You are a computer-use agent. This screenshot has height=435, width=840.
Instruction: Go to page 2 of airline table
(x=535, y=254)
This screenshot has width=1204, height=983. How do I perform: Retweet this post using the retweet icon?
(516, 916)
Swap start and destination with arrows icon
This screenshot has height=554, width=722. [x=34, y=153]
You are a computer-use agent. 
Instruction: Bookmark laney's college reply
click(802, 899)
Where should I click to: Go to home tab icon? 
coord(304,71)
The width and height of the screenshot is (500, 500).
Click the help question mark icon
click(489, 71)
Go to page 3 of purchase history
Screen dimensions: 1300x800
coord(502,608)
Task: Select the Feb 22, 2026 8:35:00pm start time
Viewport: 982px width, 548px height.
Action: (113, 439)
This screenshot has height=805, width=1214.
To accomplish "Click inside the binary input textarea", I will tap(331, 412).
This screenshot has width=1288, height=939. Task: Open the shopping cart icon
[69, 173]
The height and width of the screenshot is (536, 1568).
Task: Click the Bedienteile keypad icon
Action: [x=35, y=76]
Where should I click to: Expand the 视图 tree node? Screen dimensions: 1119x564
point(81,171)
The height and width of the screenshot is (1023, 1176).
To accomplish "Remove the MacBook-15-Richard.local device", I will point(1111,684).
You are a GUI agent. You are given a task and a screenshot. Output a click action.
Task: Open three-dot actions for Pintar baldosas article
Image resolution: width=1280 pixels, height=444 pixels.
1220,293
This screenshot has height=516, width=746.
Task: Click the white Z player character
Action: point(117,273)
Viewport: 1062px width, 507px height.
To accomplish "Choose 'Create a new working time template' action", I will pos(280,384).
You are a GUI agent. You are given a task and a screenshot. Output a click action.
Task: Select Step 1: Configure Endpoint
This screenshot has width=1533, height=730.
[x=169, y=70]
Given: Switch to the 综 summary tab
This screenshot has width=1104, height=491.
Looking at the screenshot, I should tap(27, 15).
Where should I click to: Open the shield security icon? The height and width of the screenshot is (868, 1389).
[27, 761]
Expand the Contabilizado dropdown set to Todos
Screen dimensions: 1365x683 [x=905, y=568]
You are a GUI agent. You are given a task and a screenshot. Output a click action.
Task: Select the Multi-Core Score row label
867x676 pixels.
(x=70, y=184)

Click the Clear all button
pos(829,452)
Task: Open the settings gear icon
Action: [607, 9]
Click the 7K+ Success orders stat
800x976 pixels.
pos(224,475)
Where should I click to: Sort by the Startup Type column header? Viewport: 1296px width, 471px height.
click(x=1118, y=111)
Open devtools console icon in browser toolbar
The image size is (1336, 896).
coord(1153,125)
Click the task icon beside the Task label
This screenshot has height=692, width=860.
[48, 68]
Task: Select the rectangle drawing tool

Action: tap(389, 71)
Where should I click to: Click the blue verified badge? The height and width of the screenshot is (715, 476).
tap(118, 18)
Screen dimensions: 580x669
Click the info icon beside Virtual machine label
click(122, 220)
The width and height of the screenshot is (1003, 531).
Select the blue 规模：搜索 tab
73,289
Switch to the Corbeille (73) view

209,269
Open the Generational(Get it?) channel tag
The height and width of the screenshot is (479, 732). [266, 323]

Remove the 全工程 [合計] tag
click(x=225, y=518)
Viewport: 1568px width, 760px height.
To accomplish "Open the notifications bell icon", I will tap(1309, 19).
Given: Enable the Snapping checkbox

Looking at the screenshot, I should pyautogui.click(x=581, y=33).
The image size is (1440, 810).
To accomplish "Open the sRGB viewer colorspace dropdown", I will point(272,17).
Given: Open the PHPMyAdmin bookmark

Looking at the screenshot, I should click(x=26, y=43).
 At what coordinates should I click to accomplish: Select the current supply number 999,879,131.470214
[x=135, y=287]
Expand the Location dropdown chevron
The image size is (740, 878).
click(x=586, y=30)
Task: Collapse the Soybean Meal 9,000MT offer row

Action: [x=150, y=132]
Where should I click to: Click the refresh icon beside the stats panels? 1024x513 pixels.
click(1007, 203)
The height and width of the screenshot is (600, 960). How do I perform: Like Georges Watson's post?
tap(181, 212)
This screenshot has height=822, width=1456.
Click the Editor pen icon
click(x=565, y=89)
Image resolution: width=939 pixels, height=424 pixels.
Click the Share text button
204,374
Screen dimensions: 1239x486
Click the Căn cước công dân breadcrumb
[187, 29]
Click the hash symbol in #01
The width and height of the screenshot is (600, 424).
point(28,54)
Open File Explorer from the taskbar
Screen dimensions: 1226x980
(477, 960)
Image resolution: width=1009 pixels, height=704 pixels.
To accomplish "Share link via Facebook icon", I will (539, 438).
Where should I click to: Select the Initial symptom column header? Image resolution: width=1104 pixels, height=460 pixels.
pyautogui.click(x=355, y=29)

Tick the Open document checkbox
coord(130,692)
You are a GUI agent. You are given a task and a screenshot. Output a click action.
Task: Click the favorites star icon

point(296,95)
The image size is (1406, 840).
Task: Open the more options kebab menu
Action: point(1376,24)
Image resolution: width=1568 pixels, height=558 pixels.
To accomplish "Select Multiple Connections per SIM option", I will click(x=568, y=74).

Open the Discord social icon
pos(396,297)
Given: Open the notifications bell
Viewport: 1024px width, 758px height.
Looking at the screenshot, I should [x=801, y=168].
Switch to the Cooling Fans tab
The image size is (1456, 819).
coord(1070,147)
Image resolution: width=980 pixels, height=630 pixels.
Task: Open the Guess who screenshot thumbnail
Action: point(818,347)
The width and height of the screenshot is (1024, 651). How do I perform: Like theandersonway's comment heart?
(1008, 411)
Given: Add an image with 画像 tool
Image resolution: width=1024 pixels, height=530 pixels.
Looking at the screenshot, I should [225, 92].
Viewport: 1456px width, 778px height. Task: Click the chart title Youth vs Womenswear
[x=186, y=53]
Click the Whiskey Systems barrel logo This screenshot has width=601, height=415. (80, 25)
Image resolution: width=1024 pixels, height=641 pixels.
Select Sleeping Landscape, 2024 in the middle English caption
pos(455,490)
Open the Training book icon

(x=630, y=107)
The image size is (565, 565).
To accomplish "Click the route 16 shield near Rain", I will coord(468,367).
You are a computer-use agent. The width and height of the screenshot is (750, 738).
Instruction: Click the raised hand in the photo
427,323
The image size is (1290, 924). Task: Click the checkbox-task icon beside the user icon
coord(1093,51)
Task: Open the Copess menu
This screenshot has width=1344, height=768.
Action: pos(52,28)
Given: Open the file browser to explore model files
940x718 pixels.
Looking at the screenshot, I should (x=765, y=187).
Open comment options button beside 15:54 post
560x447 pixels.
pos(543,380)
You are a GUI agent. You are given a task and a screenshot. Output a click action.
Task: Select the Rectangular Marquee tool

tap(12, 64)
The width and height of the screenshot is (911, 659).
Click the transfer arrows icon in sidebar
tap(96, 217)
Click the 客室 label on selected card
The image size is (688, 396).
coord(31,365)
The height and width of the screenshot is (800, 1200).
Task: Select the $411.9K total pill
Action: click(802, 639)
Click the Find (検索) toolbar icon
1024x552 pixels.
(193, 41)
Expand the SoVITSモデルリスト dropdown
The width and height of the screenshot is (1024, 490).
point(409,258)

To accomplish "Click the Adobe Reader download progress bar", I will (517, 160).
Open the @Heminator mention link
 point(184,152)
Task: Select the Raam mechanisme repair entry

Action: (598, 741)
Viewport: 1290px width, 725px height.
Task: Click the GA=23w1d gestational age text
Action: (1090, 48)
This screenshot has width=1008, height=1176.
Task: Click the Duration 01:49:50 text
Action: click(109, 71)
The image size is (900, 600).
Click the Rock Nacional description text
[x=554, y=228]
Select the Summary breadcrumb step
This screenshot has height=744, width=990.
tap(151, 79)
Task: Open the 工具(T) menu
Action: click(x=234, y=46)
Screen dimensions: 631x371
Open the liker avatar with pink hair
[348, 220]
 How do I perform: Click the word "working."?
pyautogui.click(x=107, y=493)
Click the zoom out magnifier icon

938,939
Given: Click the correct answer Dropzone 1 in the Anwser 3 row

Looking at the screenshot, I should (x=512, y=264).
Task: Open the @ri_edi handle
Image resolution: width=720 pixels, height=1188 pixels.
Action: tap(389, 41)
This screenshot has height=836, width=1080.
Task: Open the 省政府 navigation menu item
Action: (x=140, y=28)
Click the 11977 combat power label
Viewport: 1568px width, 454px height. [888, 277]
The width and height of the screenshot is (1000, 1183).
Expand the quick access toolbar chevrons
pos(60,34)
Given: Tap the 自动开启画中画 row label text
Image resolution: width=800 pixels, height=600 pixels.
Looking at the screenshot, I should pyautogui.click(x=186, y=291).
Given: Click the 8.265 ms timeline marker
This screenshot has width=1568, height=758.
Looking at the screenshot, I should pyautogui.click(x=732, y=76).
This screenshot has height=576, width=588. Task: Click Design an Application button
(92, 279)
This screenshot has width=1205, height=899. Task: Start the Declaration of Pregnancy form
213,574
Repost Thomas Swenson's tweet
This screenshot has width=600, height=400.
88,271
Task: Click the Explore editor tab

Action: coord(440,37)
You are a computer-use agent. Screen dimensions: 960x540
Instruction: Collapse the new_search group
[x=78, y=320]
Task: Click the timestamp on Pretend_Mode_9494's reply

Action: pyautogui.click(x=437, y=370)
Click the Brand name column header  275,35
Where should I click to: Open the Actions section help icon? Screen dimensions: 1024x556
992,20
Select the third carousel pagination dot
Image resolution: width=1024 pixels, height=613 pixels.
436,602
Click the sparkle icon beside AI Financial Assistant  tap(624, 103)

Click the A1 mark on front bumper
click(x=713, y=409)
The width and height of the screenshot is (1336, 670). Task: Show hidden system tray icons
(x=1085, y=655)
==================================================
__Task item__: Given the data above, which lines hold the string "browser"? Return them.

__Result for this exercise__:
Open devtools console icon in browser toolbar
Given: Open the file browser to explore model files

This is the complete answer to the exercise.